Lucien Leclerc founded the estate in 1872 in the village of Cumières. In the mid-20th century, in the hands of Lucien’s great-grandson, Bertrand Leclerc, and his wife, Jacqueline Briant, the operation was moved to the beating heart of Champagne, Epernay, where it also took a new name – Leclerc Briant. It was around the same time that the house started practising biodynamics (one of the first in the region), eventually earning certification in the 1980s.
Since 2012, Chef du Cave Hervé Justin, formally of Duval-Leroy, has refined the House’s style. Working with organic and biodynamic fruit, he also practises biodynamic principles in the winery. The House has taken on new vineyards, renovated its facilities and has a renewed, uncompromising focus on quality.
The wines are low dosage, vineyard-specific and extremely interesting.

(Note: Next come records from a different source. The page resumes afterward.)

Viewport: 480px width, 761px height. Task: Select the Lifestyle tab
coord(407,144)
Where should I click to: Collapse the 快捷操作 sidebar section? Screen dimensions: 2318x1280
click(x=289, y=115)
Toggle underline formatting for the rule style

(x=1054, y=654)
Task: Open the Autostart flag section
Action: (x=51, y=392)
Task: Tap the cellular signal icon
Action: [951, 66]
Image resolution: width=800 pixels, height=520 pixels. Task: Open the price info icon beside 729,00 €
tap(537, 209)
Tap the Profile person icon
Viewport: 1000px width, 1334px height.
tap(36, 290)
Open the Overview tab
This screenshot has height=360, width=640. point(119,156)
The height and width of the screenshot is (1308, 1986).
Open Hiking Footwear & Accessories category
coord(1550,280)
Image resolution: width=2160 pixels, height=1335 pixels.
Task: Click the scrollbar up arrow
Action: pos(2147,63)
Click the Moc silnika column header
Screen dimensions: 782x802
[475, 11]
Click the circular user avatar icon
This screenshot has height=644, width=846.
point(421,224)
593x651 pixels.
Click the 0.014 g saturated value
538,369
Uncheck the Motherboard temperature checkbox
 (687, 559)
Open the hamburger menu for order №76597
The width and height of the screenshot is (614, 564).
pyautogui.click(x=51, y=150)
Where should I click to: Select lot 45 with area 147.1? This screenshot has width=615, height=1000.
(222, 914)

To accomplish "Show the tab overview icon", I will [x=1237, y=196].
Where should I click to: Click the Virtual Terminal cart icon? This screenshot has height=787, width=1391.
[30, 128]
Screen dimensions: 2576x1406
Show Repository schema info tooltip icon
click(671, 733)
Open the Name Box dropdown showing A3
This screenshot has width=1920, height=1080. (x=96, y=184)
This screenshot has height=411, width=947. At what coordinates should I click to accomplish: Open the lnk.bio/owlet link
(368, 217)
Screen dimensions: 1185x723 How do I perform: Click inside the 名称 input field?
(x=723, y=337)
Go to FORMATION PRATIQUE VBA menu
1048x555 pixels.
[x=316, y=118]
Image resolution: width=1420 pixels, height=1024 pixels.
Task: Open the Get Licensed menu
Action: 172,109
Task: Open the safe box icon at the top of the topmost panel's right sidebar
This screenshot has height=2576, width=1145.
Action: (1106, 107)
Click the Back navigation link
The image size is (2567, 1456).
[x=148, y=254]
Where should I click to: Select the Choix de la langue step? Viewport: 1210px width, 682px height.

Its Abyss cuvée is aged underwater.
Blanc de Blancs
In Champagne, the term Blanc de Blancs designates Champagnes made only from Chardonnay grapes. The vineyards located between Cramant and Mesnil-sur-Oger in Cote de Blancs yield the best examples of the style.
A classic Blanc de Blancs is restrained and elegant when young, yet with ageing it develops a mouth-coating brioche richness that overlays an intense expression of fruitiness. Blanc de Blancs are endowed with longer ageing potential than a typical Blanc de Noirs.
Which grapes are included in the blend, and their proportion, is one of the key factors determining the style of most Champagnes. Three grapes are used - Pinot Noir, Chardonnay and Pinot Meunier.
26% of vineyards in Champagne are planted with Chardonnay and it performs best on the Côtes des Blancs and on the chalk slopes south of Epernay. It is relatively simple to grow, although it buds early and thus is susceptible to spring frosts. It produces lighter, fresher wines than those from Burgundy and gives finesse, fruit and elegance to the final blend. It is the sole grape in Blancs de Blancs, which are some of the richest long-lived Champagnes produced.
Pinot Noir accounts for nearly 40% of the plantings in Champagne and lies at the heart of most blends - it gives Champagne its body, structure, strength and grip. It is planted across Champagne and particularly so in the southern Aube district.
The final component is Pinot Meunier and this constitutes nearly 35% of the plantings. Its durability and resistance to spring frosts make the Marne Valley, a notorious frost pocket, its natural home. It ripens well in poor years and produces a soft, fruity style of wine that is ideal for blending with the more assertive flavours of Pinot Noir. Producers allege that Pinot Meunier lacks ageing potential, but this does not deter Krug from including around 15% of it in their final blends.